Set down, please, exactly the lines below that run from the line with "Save post with bookmark icon" to the line with "The height and width of the screenshot is (560, 974).", both lines included.
##### PROVIDED INFORMATION #####
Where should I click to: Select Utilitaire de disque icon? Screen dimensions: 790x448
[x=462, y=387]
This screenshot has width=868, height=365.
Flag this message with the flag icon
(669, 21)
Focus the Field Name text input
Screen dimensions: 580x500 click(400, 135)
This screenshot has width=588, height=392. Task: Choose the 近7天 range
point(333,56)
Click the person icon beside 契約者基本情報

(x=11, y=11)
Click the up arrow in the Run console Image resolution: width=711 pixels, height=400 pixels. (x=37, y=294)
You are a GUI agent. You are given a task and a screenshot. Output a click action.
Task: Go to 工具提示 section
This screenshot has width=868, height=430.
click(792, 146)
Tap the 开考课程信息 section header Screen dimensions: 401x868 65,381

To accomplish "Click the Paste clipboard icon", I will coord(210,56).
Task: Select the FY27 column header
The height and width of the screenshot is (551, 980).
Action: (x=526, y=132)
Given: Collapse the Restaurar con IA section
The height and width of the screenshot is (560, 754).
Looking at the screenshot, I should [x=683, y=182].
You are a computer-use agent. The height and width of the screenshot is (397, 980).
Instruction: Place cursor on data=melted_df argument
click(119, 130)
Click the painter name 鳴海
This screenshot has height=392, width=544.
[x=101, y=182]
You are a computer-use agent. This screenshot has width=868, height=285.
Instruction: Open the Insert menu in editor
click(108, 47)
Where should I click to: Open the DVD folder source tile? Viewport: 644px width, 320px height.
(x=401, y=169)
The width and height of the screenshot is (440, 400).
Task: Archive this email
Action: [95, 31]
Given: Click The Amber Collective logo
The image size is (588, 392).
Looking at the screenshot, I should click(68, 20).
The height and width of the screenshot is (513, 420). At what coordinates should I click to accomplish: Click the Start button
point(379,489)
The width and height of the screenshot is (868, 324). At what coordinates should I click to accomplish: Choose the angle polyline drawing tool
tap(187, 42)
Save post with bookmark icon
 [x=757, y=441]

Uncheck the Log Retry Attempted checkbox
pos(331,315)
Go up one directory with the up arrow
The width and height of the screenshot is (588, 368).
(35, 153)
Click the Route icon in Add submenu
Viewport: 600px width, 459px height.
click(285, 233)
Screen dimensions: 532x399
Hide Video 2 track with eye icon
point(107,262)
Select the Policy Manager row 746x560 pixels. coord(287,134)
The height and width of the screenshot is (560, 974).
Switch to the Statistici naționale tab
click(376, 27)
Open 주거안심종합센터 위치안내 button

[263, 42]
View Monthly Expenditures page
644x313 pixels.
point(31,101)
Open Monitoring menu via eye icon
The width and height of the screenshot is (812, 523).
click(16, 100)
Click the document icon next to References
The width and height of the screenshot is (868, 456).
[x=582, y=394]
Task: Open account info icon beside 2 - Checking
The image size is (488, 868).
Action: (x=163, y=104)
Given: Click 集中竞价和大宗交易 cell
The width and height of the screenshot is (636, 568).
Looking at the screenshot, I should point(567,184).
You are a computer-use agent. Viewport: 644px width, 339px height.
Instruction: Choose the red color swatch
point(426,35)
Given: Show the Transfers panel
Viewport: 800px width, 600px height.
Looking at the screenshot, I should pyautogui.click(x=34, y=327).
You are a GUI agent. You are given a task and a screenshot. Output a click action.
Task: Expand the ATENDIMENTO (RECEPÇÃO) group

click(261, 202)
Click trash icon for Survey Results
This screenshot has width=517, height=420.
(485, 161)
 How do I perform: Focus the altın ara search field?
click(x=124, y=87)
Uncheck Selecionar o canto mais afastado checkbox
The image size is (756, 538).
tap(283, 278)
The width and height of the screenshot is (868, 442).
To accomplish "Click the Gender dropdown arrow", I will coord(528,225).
#####
OUTPUT =>
Save post with bookmark icon
 [x=757, y=441]

Uncheck the Log Retry Attempted checkbox
pos(331,315)
Go up one directory with the up arrow
The width and height of the screenshot is (588, 368).
(35, 153)
Click the Route icon in Add submenu
Viewport: 600px width, 459px height.
click(285, 233)
Screen dimensions: 532x399
Hide Video 2 track with eye icon
point(107,262)
Select the Policy Manager row 746x560 pixels. coord(287,134)
The height and width of the screenshot is (560, 974).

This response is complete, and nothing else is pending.